DEPARTAMENTO DE PSICOLOGIA

DOCENTE: Ana Karenina de Arraes

DISCENTE: Wanessa Beatriz da Costa Mendonça

Nos caminhos dos personagens de mim mesma troco de roupa na busca do outfit perfeito,
entre o atual e o que necessário for a minha sobrevivência aprendo a me camuflar: às
maquiagens e a mulheridade dos cabelos, me agarro às mínimas oportunidades de ascensão,
quero desesperadamente apagar o alvo que sinto em minha testa, sustento o sorriso amarelo,
às pérolas e a doçura quase virginal, me perco tanto nesse labirinto que agora me convidam
para a mesa dos algozes. Sinto o rachar da pele, a roupa de renda que prende na quina do
móvel da sala e desmancha a caminho da sala de jantar, quando já a mesa sinto algo pingar,
não sei se suor ou o sangue do Dorian Gray que fiz de mim enquanto embolo nas palavras.
Respiro fundo. Pensamento acelerado, maquino a mil por hora, neuroticamente em espiral
tento decidir: abandono agora às máscaras craqueladas e roupas desfiadas? Abdico do lugar a
mesa? Antes mesmo da conclusão percebo que é tarde demais, todos enxergam além da roupa
mal cabida.

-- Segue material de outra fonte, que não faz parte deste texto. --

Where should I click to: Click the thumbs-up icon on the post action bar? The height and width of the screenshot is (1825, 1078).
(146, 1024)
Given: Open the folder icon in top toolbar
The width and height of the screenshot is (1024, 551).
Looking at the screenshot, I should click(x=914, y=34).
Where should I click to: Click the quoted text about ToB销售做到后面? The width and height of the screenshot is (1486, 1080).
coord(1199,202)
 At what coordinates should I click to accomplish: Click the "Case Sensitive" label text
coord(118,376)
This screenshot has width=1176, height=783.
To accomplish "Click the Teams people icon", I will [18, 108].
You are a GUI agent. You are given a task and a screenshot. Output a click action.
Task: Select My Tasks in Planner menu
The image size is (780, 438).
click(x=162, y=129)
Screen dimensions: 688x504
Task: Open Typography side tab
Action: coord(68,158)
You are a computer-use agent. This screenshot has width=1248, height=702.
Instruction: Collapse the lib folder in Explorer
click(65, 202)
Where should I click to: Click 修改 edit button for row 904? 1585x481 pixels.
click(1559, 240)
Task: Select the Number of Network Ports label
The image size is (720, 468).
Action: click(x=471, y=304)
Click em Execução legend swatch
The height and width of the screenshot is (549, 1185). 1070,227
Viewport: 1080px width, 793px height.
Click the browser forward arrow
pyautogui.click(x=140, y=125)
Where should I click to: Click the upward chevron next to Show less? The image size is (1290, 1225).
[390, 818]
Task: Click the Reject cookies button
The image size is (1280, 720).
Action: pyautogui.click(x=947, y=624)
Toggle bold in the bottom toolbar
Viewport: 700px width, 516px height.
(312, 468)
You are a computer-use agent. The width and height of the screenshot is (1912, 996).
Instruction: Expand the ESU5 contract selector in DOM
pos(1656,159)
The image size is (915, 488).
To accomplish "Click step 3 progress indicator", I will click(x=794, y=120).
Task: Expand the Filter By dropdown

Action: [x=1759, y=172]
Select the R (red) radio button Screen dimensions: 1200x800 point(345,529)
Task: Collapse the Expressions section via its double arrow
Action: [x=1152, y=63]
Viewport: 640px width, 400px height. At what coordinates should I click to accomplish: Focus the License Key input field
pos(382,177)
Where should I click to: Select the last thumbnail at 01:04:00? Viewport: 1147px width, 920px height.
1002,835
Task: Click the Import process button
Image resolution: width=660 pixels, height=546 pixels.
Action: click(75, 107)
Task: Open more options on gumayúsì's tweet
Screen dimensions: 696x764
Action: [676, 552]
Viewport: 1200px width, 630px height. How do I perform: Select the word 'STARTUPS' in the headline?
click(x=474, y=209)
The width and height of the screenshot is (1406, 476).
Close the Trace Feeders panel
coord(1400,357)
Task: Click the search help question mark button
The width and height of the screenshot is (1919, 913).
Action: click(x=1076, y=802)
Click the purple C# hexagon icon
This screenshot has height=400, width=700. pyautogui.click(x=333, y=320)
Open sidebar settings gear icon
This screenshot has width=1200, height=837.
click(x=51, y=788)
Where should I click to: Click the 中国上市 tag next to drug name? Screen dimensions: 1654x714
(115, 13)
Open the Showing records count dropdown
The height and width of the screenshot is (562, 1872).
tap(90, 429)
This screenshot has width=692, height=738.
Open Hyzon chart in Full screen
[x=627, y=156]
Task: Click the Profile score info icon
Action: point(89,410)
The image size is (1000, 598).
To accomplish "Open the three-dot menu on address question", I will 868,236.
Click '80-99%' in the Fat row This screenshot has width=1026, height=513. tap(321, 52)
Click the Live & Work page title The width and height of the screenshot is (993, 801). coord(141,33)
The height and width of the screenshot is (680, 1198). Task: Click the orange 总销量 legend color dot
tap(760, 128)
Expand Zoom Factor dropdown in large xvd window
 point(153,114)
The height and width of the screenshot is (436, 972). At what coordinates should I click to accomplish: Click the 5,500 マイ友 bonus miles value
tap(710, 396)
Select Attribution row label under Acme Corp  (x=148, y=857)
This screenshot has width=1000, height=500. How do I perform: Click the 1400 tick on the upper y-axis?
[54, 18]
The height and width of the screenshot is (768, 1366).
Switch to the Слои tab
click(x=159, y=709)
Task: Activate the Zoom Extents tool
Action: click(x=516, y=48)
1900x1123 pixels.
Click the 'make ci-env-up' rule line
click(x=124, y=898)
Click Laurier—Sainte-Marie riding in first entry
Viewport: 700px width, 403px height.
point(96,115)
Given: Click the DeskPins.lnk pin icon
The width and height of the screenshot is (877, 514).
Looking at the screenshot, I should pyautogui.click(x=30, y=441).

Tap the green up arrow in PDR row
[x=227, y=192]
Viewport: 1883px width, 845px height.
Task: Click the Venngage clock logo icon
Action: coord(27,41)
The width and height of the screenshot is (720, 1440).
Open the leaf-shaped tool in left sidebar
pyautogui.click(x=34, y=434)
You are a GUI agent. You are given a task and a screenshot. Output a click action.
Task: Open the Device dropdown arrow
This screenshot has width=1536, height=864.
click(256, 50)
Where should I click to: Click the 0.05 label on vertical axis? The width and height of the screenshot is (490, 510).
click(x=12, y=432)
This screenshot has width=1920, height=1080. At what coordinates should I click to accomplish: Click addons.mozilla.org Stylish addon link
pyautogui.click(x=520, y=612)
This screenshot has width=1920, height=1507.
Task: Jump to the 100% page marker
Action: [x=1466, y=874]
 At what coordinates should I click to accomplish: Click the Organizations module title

Sinto que me pegam e me arrastam a caminho da porta de entrada, deixo cair a
segunda pele que cobria meu rosto e os sapatos, me cortam os cabelos enquanto me gritam
“puta! sujando o nome da família!” Olho pros lados na esperança de defesa, nenhuma ajuda,
nem dos meus amigos, nem dos meus irmãos. Continuo a ser arrastada até que tudo que
sobrou ser lançado a calçada. Trancam a porta atrás de mim. Me encontro novamente na rua,
no escuro caminho em direção ao cruzamento onde me permito desabar, o que sobrou de mim
procura então fazer ninho no concreto. Me junto a outros bichos voantes que ali estavam na
missão de preservar as nossas asas, nos amalocamos.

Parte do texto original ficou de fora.